Torrijos, hoy

 

 

           Nunca perdió Torrijos su identidad como centro comercial de la Comarca, aspecto que se intensificó con la inauguración del trazado de la línea férrea de Madrid a Cáceres y Portugal (20 de julio de 1876). Una emprendedora clase media llegada desde Madrid y la zona norte de España pone en marcha una próspera industria que diversifica y supera la anterior tradición, lo que supone el despegue definitivo del progreso industrial y comercial de la villa.

Desde le año 1.878 se celebra la afamada "Feria de Septiembre", que, ha perdido su vocación ganadera y busca una mayor conexión con las actividades industriales y artesanales de la Comarca y provincia. Actualmente tiene lugar a finales de dicho mes.

        

         La inmigración ha sido un factor determinante del ser y sentir torrijeño a lo largo de los períodos históricos aludidos, resultando muy significativa en las tres últimas décadas. Los hoy, autodenominados "torrijeños de toda la vida" no llegan al 70% ni suelen superar más de cuatro generaciones.

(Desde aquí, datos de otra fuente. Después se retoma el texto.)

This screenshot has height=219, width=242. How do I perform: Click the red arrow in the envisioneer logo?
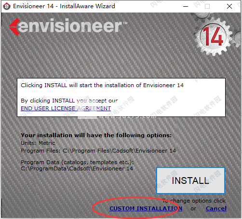(x=14, y=27)
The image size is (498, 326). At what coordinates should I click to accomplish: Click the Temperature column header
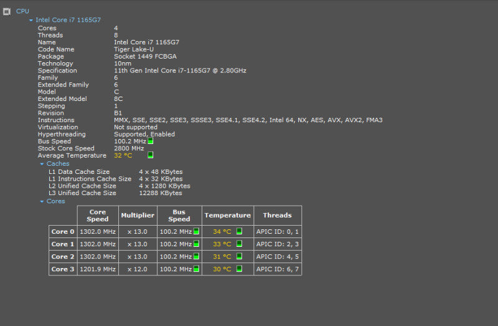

        Torrijos es hoy, una ciudad en pequeño con unos indicadores económicos sorprendentes. Domina abrumadoramente el sector servicios, seguido del industrial, mientras el primario es irrelevante. Número de vehículos por habitante, de teléfono, porcentaje de activos terciarios y secundarios, niveles de renta, etc. hacen de esta población, siempre en términos relativos, una de las más ricas y prósperas de Castilla-La Mancha.